---- Task material

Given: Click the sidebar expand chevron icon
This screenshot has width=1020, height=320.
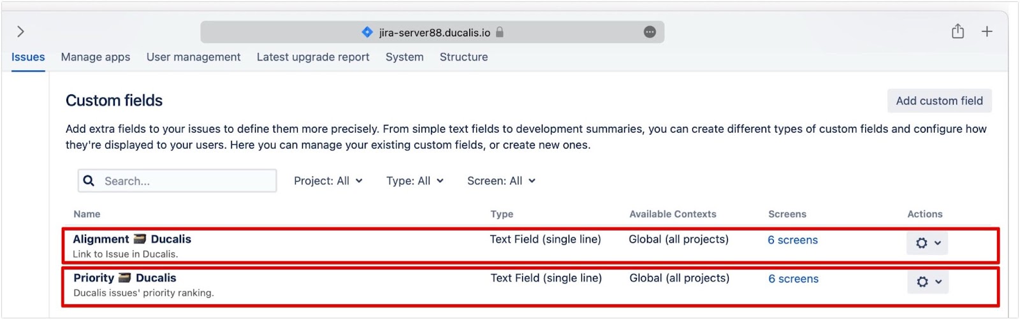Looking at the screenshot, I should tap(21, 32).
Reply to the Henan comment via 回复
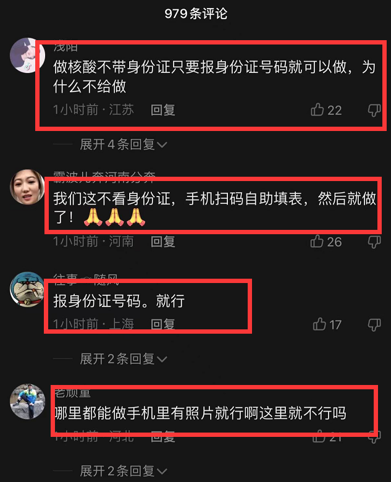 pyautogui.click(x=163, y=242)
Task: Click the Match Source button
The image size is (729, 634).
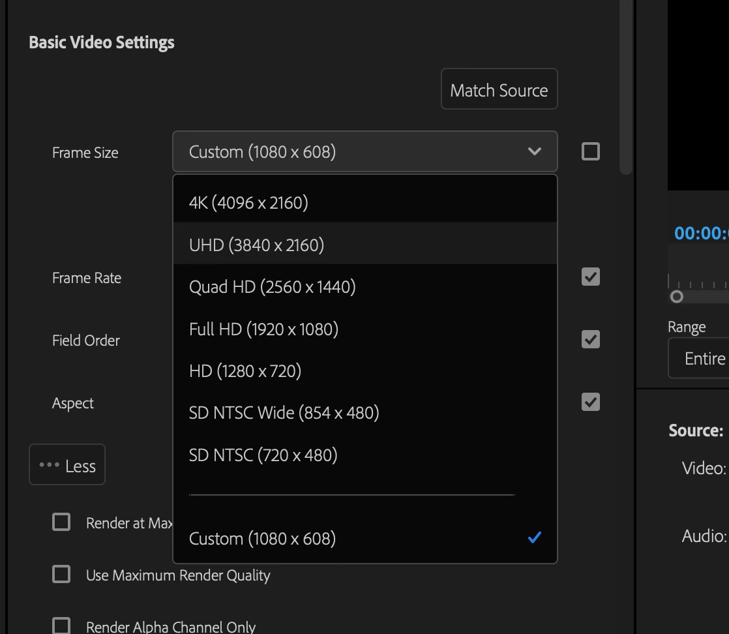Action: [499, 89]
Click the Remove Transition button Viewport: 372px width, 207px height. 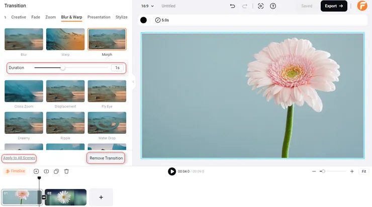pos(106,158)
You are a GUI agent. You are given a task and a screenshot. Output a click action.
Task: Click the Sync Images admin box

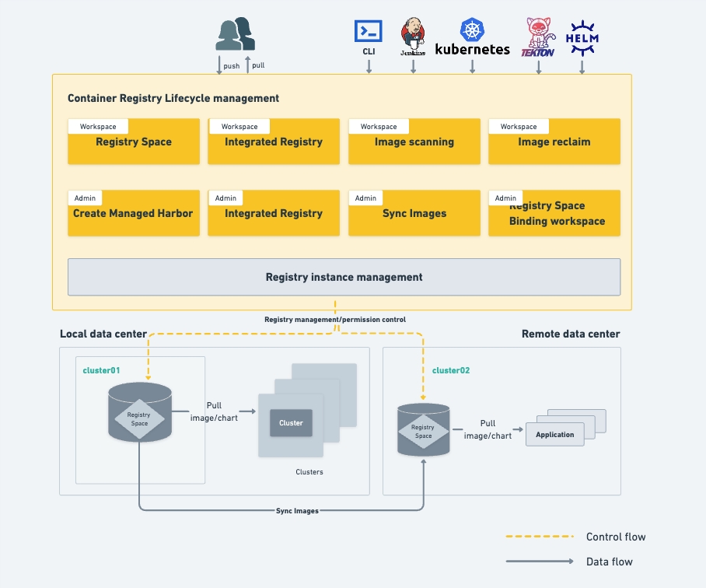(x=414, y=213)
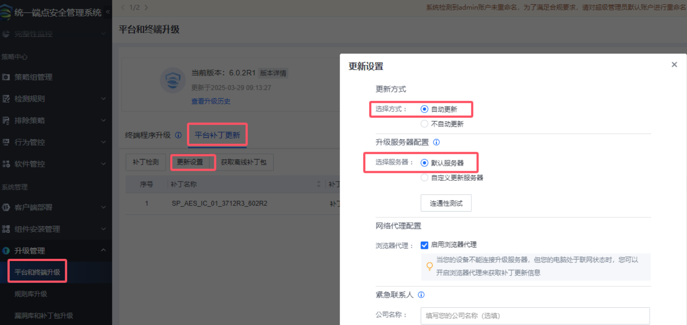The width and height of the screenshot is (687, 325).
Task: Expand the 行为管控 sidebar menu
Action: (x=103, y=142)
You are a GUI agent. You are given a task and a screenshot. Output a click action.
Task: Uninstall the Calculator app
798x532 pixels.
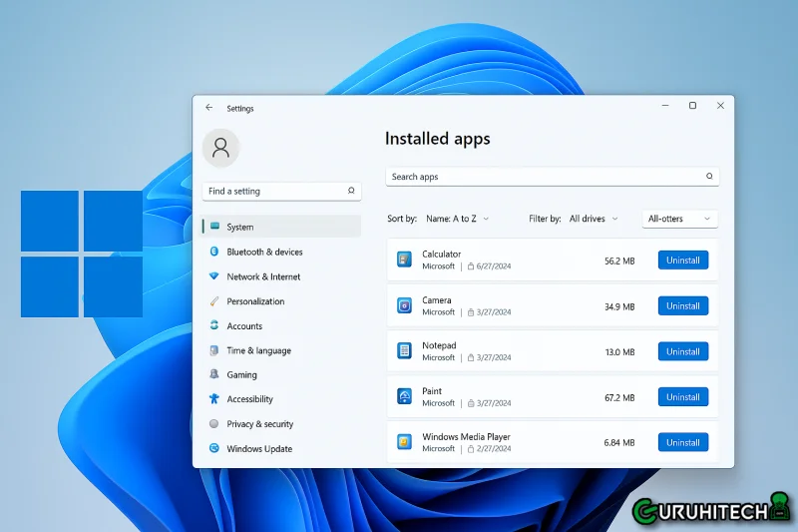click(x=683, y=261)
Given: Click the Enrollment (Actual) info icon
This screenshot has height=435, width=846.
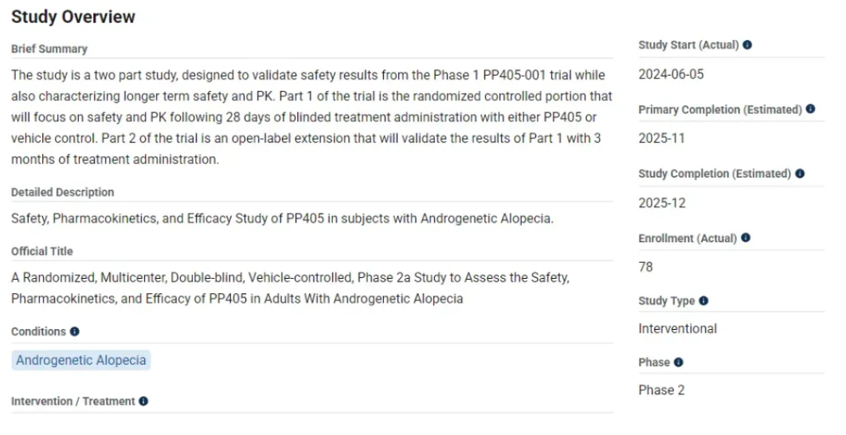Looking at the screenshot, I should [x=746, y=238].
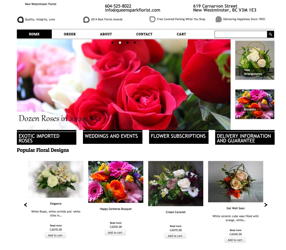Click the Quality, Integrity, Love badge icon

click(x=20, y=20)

--------
---- Task material

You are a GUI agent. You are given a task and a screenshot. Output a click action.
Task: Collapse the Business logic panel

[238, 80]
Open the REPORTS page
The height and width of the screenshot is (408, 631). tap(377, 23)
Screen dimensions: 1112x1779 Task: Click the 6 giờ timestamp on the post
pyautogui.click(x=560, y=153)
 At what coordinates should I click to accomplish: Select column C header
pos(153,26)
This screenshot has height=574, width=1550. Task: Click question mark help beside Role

--------
---- Task material

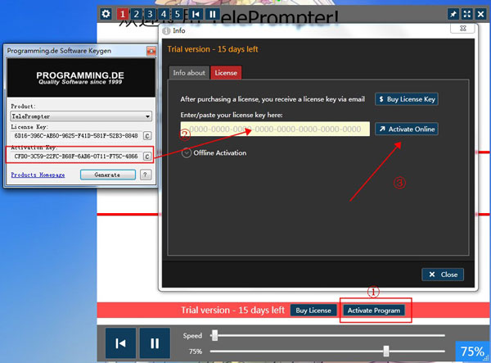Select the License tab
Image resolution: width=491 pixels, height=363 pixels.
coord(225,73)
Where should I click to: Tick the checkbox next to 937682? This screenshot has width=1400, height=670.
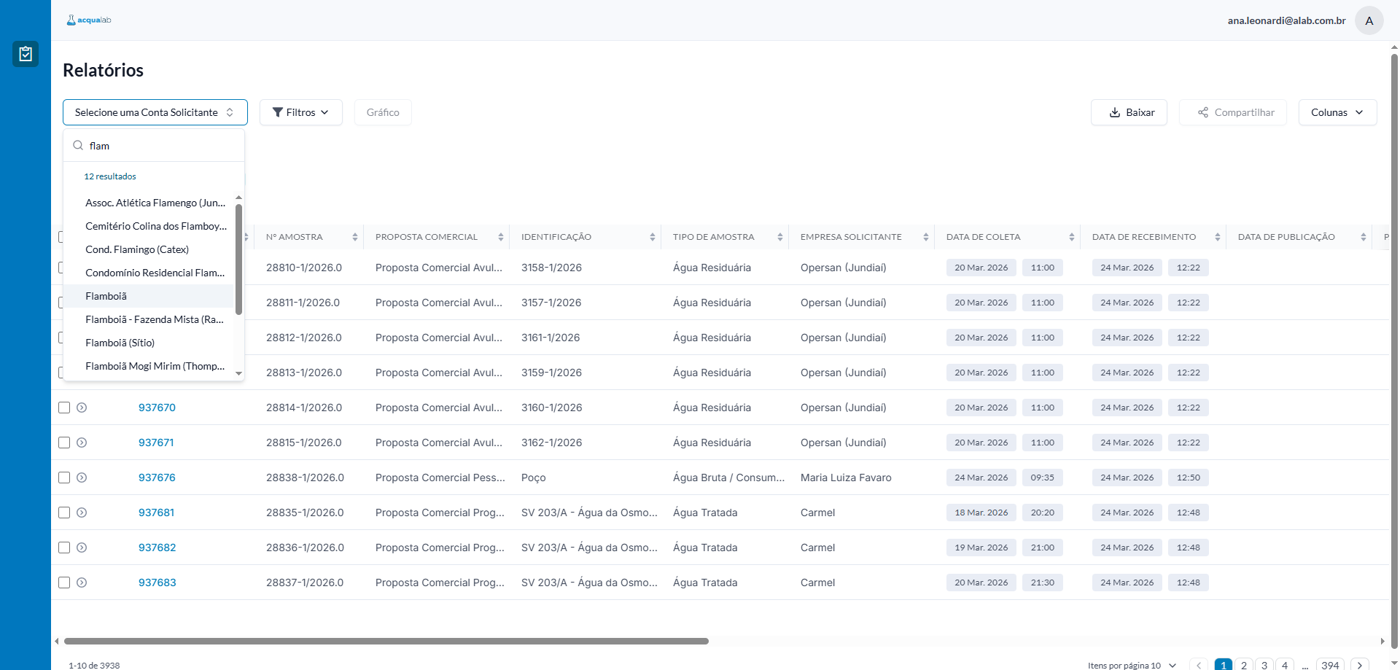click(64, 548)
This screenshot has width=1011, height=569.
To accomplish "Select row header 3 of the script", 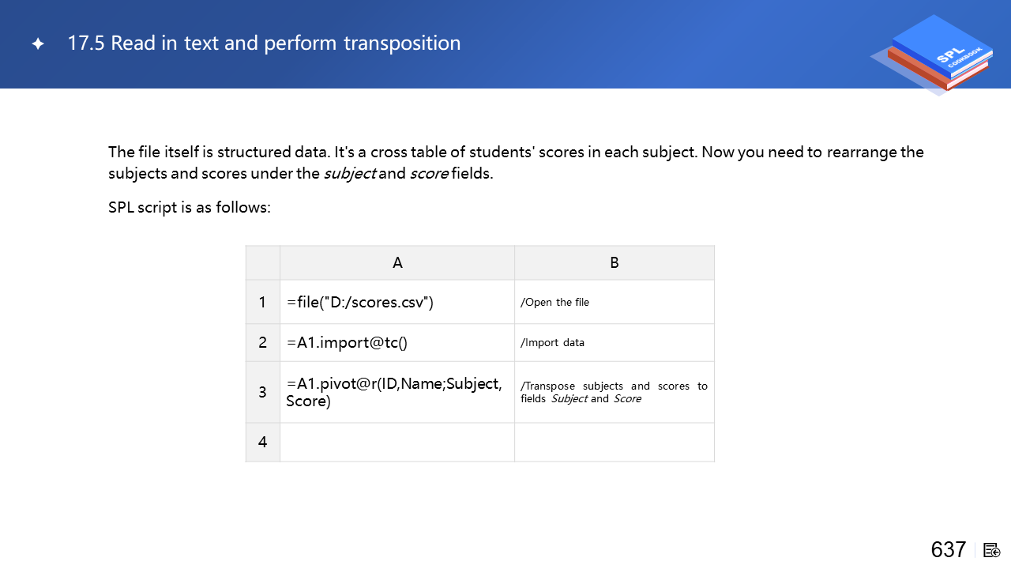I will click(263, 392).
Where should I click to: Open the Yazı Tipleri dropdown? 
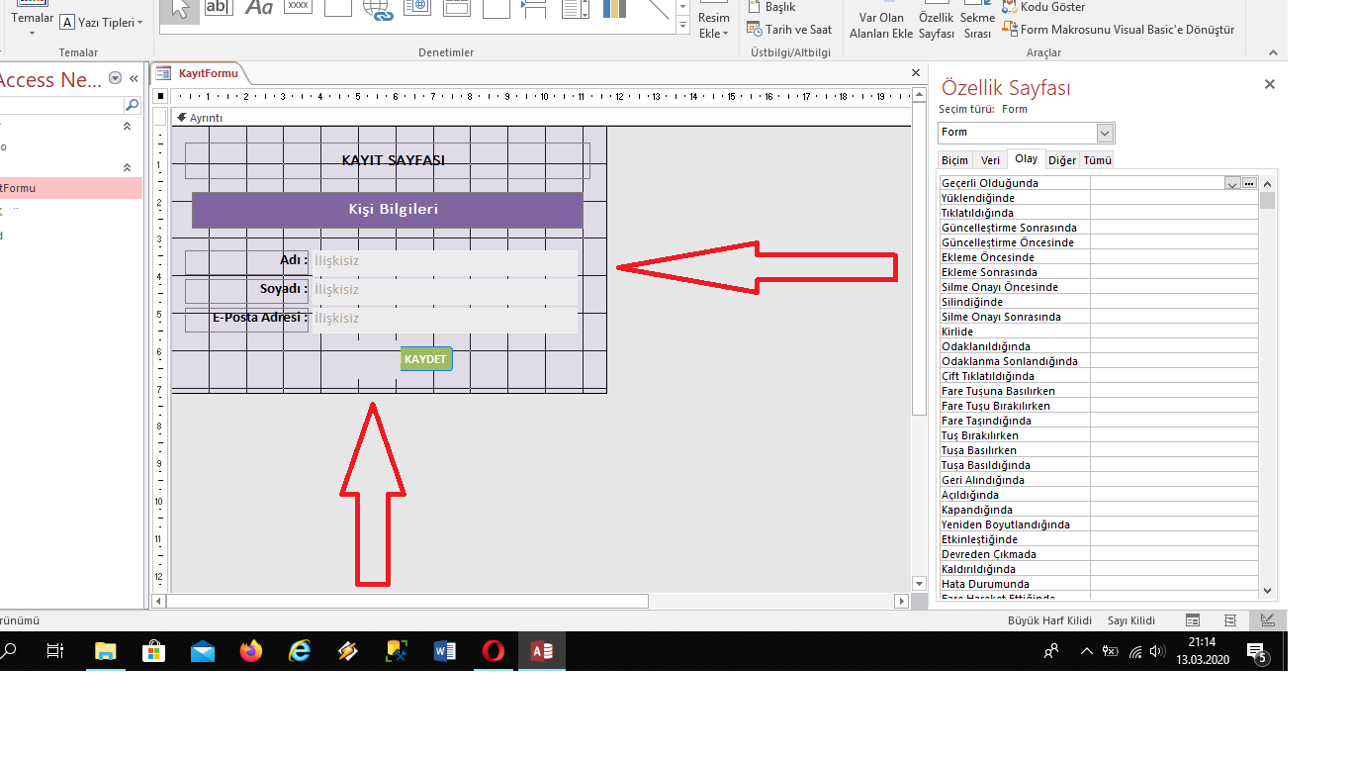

--------

> Your instructions: Please output exactly the lines between the one holding "At what coordinates" and the one holding "This screenshot has height=574, width=1550." in the records above, inclusive, and nothing more.

> Worked solution:
 At what coordinates should I click to accomplish: Select column C header
pos(153,26)
This screenshot has height=574, width=1550. Task: Click question mark help beside Role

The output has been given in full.